Profondità di campo

 

 

Spesso i pittori della seconda metà del XIX secolo si sono ispirati alle scoperte della fotografia e viceversa. Lungo il corso del '900 il confine tra pittura e fotografia si è fatto talmente labile che viene da chiedersi se il "realismo", nell'accezione più comune del termine, competa più alla fotografia o alla pittura, stante le numerose sperimentazioni, in campo pittorico, di stampo eminentemente fotografico, come testimoniano molti movimenti europei ed americani quali l'impressionismo, il realismo, l'iperrealismo, il postmoderno, e stante il parallelo dilagare, in campo fotografico, delle tecniche e delle elaborazioni digitali. Tra queste la profondità di campo permetteva di ritrarre soggetti dai contorni nitidi: per motivi legati all'angolo di incidenza dei raggi luminosi, il campo nitido è sempre più esteso dietro al soggetto a fuoco che davanti.

Nel cinema l'uso della profondità di campo è presente già nei primi filmati dei Fratelli Lumière (Arrivo di un treno alla stazione di La Ciotat) dove è possibile scorgere sia il treno in arrivo in "campo lungo", sia i passeggeri che discendono colti secondo vari piani di ripresa. Chiaramente il cinema muto esaltò particolarmente l'uso della profondità, che venne in secondo piano con l'introduzione del parlato.
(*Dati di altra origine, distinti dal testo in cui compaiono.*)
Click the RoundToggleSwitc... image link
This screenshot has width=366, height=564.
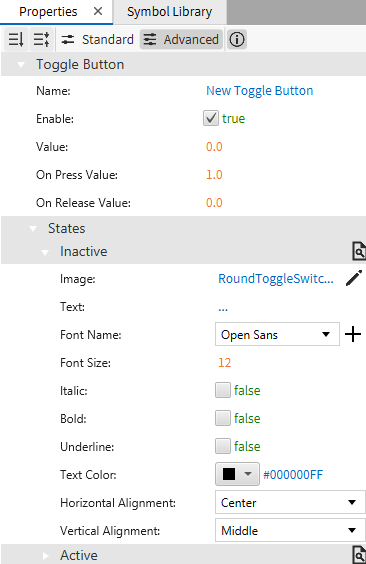(x=276, y=278)
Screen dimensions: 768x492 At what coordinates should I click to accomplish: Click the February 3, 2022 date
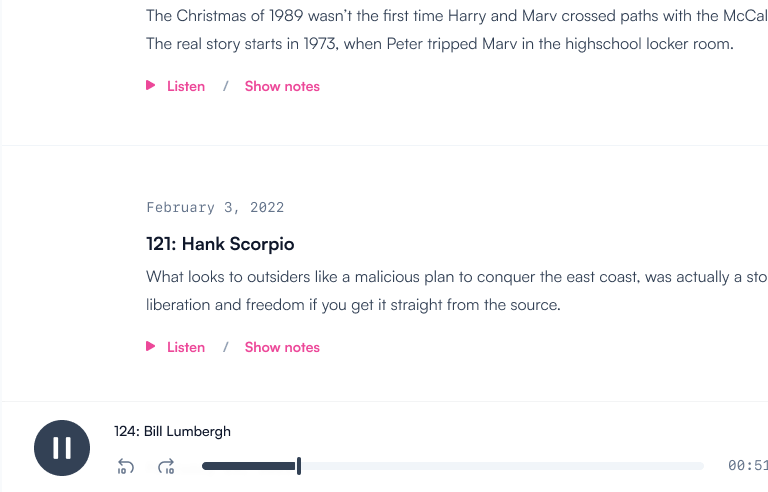[x=215, y=208]
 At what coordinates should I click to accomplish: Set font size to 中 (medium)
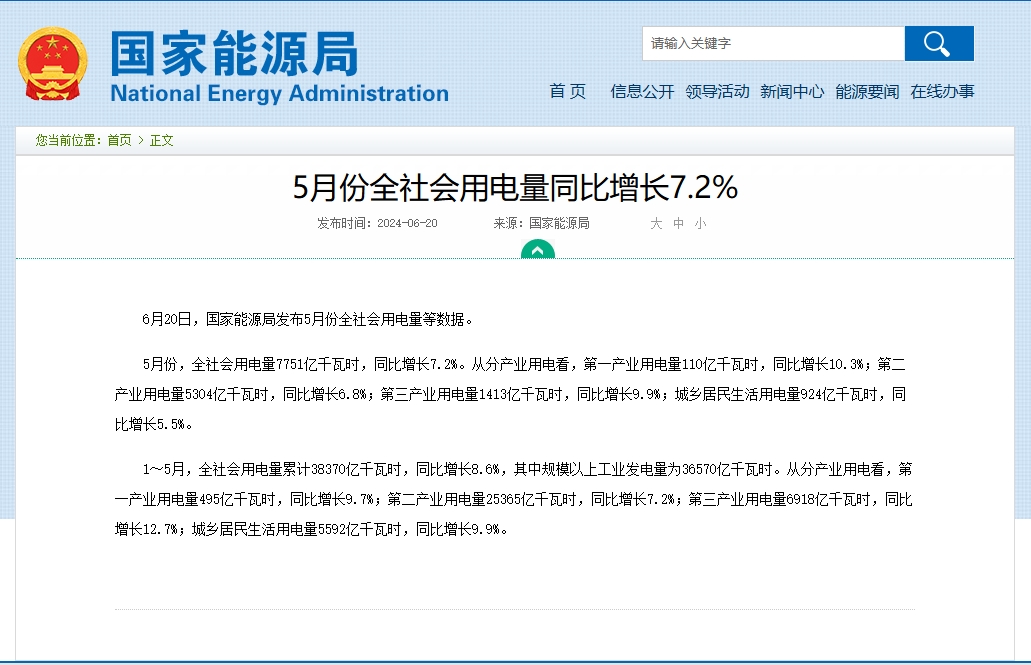[x=679, y=224]
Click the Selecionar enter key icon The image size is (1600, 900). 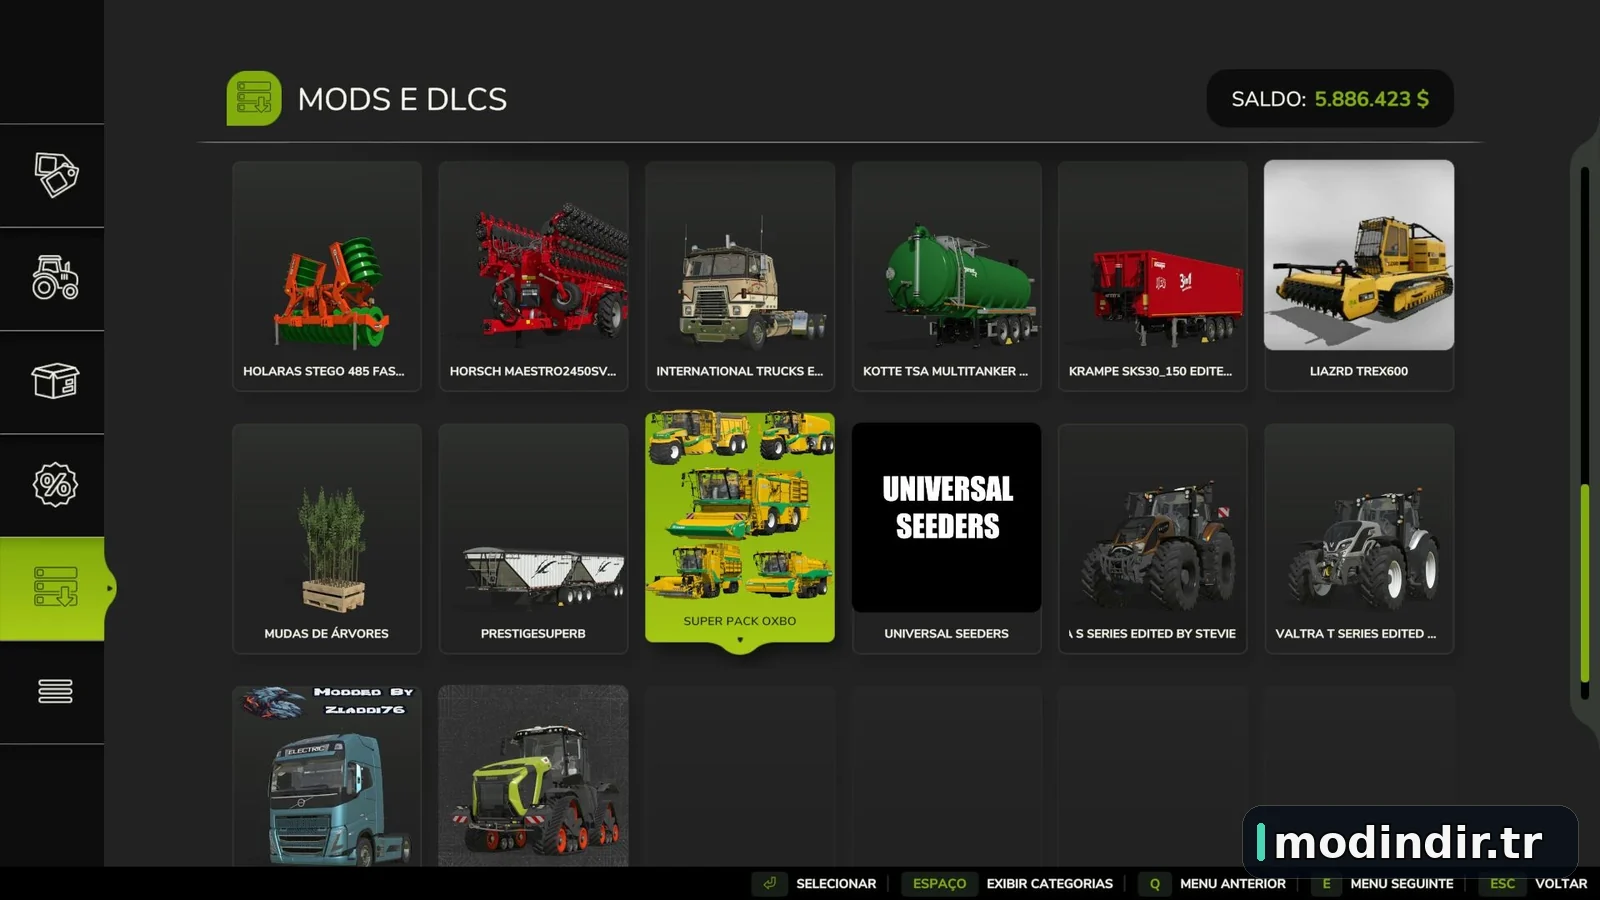pos(769,883)
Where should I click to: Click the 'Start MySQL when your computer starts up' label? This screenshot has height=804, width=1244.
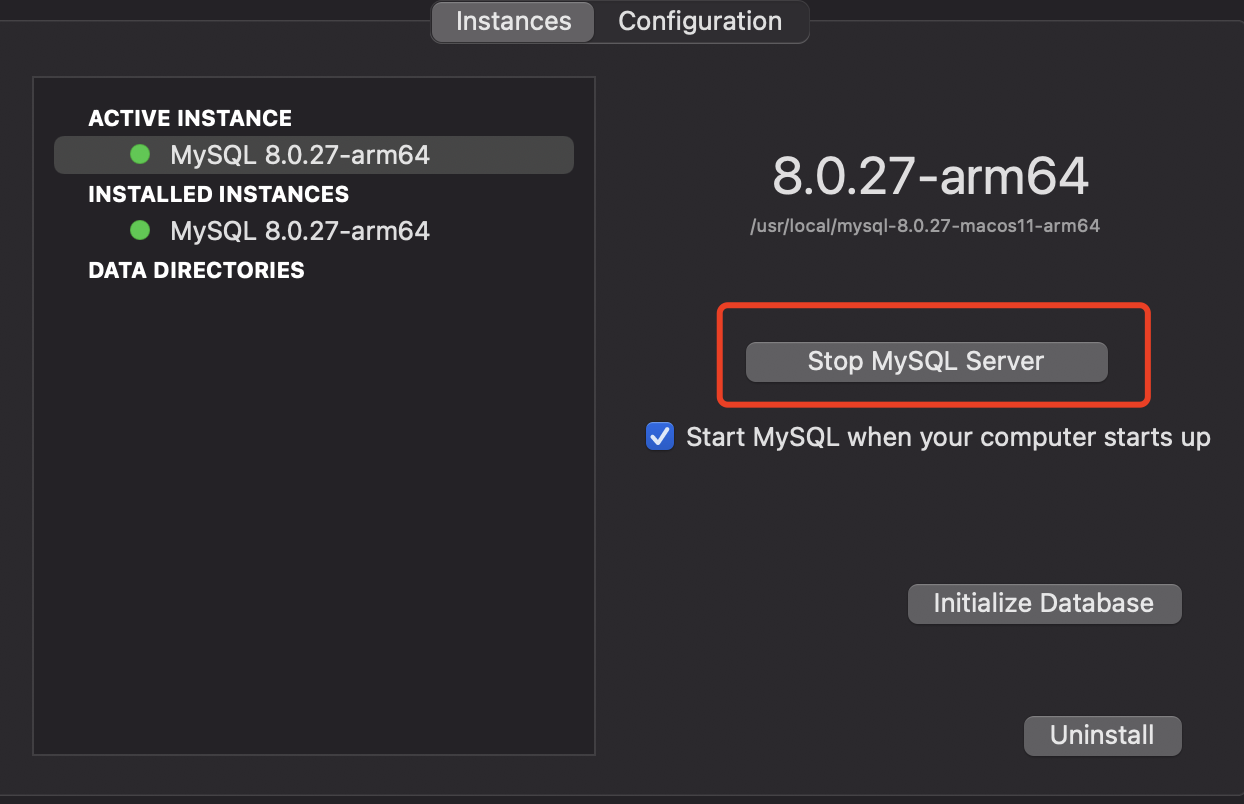point(948,437)
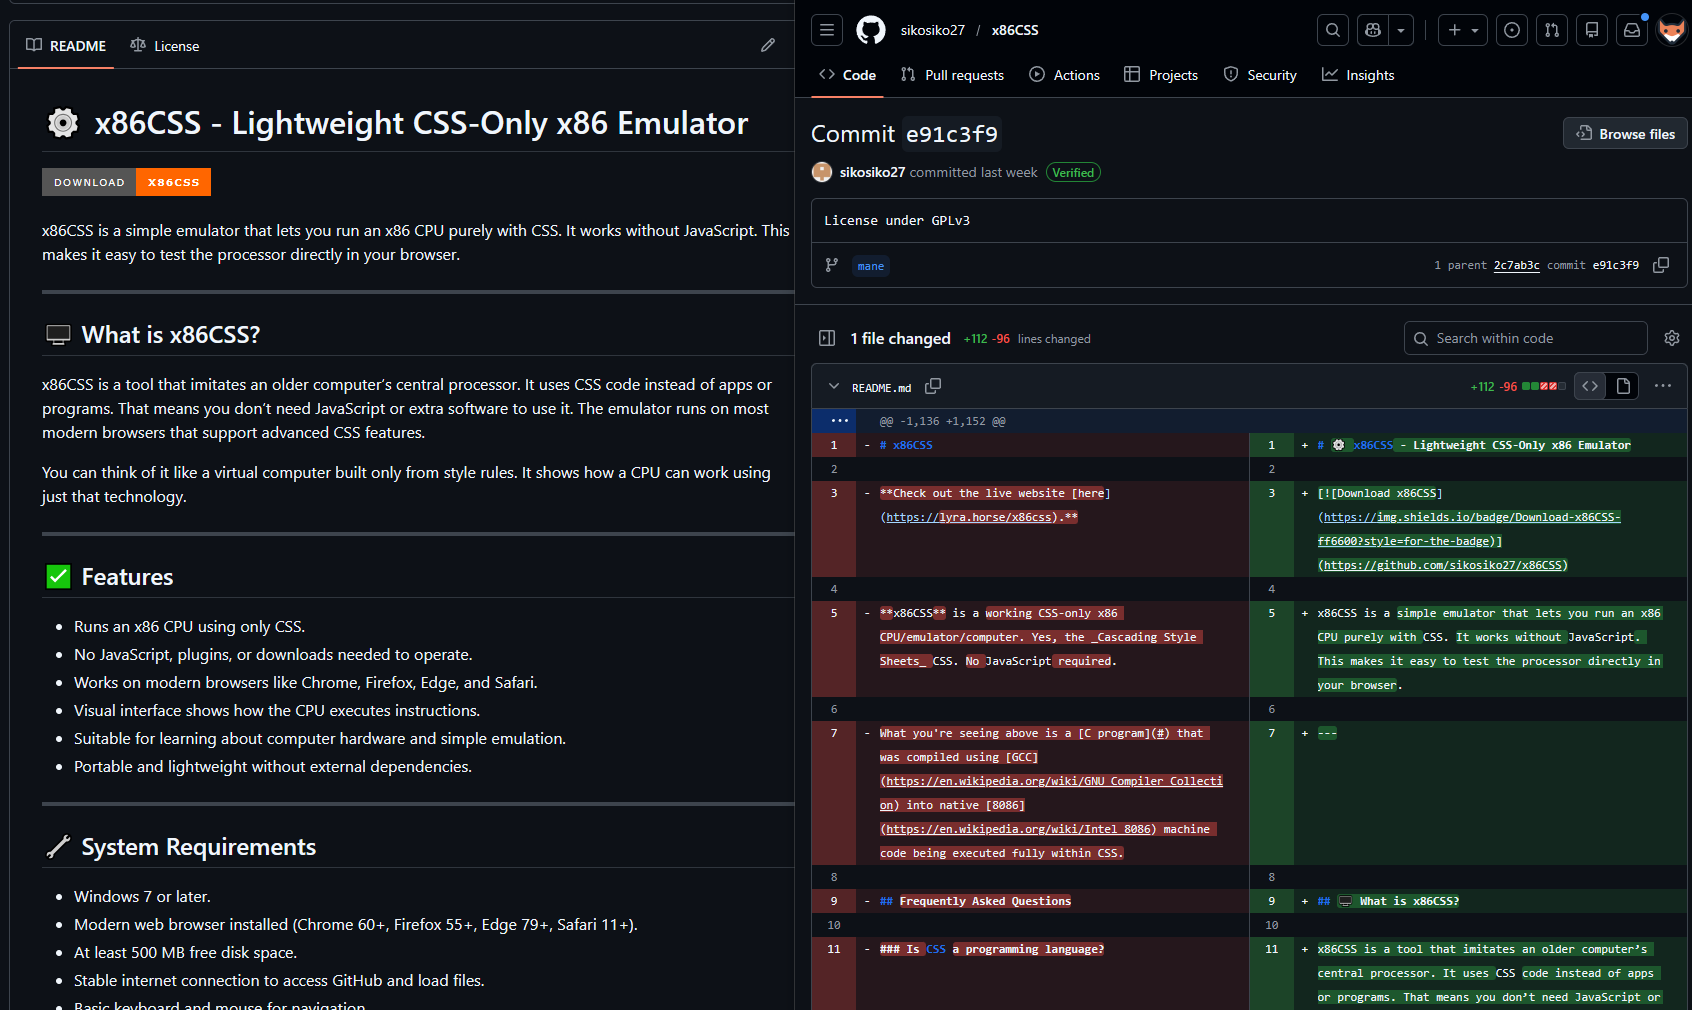Click the GitHub Octocat logo

871,30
La recente tecnologia 3D riduce enormemente la profondità di campo per dare maggiore risalto ai soggetti posti in primo piano.

Il fatto che pittura e fotografia costituiscano oggi un complesso inestricabile legato da un saldo rapporto osmotico non impedisce tuttavia il protrarsi di un reciproco confronto vivacemente dialettico, al quale hanno apportato prezioso contributo le riflessioni teoriche di artisti, fotografi, esperti ed intellettuali quali Rosalind Krauss, Henry Van Lier, Philippe Dubois, Ando Gilardi, Franco Vaccari e molti altri, aprendo innumerevoli canali di comunicazione tra due discipline che hanno, indubbiamente, larga base comune.